Do you know if this is related? Have you tested SoloTE on Multiome GEX bam files?

Thanks, Michael

bvaldebenitom commented 1 year ago

Hi @fw262 ,

I appreciate the input. In principle, the additional tag should not be causing an issue, as we apply samtools to keep only the cell and UMI-related tags (CB and UB).

I will run some tests on the publicly available multiome 10X data and report back.

Thanks for the patience.

wangmasonic20 commented 10 months ago

I tried the updated version still no luck.

bvaldebenitom commented 10 months ago

Hi @wangmasonic20,

what version of samtools are you using?

wangmasonic20 commented 10 months ago

Hi @wangmasonic20, what version of samtools are you using?

samtools 1.16.1 is the version

wangmasonic20 commented 10 months ago

Hi,

Thanks for getting back to me. it was I think an issue with installation. I am using a university system so sometimes the packages they have installed have issues.

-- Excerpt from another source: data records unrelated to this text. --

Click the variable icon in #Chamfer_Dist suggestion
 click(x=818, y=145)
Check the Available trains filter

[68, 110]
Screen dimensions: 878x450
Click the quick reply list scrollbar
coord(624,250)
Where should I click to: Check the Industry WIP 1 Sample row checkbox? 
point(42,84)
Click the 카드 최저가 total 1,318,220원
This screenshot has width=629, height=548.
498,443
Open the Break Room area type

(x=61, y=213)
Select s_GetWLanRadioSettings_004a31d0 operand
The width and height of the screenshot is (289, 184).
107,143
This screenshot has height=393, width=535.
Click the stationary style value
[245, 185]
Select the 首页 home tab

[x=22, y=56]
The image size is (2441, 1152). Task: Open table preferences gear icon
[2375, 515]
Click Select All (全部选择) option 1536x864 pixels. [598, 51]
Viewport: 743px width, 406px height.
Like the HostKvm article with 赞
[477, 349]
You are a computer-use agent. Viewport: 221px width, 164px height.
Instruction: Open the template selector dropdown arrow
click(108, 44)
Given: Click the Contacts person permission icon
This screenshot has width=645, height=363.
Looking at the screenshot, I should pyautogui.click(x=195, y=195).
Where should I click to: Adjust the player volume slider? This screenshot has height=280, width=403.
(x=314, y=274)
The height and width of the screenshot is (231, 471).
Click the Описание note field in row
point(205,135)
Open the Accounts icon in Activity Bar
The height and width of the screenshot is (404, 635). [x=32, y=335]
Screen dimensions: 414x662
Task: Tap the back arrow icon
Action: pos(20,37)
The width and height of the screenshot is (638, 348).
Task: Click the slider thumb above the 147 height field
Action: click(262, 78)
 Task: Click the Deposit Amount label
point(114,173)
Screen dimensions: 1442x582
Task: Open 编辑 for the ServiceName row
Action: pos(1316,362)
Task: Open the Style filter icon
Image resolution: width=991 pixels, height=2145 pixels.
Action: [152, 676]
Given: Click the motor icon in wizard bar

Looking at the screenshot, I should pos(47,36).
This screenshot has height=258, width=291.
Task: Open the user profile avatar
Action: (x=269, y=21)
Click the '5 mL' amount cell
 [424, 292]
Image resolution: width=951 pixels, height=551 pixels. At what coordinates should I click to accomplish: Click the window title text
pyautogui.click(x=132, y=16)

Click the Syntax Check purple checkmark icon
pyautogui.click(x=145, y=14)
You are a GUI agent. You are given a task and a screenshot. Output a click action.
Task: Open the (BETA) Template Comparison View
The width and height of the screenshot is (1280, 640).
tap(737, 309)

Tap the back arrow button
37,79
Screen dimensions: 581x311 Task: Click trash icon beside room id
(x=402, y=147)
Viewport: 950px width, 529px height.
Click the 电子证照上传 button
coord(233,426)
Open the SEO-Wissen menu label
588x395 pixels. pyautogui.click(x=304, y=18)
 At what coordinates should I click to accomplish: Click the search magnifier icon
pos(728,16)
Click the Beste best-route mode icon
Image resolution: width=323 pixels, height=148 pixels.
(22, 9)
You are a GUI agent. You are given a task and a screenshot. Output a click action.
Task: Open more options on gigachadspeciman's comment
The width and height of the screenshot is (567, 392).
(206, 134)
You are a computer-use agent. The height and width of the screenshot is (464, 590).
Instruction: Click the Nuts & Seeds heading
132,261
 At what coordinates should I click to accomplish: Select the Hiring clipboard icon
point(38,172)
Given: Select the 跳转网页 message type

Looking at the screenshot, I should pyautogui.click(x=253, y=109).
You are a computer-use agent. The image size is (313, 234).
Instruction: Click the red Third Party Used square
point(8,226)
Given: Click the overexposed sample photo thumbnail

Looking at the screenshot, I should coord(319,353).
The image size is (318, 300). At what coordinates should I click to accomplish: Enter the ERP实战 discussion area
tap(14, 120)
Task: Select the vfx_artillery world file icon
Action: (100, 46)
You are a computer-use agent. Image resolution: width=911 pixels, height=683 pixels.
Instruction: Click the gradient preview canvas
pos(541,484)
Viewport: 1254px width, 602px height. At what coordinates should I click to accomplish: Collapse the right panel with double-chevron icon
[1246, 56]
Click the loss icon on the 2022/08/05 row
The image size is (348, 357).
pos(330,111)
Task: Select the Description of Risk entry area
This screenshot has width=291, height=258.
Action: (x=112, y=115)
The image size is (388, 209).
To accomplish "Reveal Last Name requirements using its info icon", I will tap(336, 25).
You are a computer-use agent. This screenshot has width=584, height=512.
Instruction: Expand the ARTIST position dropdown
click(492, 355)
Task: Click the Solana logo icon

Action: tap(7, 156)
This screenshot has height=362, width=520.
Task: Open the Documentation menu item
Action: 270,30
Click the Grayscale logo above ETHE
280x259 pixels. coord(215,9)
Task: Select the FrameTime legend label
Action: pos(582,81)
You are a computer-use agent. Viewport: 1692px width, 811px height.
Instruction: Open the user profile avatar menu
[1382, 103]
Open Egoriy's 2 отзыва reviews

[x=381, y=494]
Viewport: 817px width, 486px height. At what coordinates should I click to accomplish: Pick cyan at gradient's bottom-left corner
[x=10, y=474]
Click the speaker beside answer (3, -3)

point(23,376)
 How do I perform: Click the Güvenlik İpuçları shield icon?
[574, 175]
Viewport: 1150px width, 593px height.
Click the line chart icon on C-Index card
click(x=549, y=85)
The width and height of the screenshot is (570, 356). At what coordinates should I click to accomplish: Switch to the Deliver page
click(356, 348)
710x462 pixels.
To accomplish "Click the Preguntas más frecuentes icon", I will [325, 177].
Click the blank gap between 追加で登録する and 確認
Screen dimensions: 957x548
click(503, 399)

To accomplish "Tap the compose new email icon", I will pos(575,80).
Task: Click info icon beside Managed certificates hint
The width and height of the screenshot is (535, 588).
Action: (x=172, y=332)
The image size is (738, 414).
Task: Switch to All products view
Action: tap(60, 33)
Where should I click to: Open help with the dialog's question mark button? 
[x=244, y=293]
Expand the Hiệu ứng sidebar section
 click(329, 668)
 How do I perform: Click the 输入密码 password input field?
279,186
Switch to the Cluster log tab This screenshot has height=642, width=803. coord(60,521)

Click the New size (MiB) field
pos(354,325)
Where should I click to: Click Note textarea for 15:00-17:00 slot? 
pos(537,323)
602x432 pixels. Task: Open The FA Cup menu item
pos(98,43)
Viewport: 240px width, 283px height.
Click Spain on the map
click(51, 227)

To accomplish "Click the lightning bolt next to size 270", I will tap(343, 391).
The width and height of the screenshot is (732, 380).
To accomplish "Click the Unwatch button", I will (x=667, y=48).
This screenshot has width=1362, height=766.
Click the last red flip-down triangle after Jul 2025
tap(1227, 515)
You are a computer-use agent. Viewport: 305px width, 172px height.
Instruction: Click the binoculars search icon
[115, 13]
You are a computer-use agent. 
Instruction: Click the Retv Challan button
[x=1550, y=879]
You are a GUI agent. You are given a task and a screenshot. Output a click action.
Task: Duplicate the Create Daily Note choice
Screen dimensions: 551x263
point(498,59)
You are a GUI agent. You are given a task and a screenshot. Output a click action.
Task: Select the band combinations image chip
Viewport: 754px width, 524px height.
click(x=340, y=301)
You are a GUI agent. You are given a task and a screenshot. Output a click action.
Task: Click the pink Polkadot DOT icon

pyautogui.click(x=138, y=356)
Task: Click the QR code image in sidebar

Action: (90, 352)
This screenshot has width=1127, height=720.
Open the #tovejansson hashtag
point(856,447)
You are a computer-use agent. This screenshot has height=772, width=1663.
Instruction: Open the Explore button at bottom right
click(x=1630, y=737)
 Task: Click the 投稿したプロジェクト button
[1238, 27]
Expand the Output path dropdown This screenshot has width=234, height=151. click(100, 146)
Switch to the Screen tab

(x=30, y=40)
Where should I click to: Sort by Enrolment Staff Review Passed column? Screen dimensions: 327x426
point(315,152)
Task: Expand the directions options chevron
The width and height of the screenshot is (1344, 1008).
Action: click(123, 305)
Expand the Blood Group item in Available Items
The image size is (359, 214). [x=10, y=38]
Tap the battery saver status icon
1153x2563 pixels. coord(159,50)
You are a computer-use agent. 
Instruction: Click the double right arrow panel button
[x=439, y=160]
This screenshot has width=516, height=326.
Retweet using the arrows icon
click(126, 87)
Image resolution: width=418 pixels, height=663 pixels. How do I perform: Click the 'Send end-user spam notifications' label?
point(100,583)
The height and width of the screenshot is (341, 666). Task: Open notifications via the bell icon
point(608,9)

bvaldebenitom commented 10 months ago

You're welcome!

Does it work properly now?

github-actions[bot] commented 3 months ago

This issue is stale because it has been open for 10 days with no activity.

github-actions[bot] commented 3 months ago

This issue was closed because it has been inactive for 14 days since being marked as stale.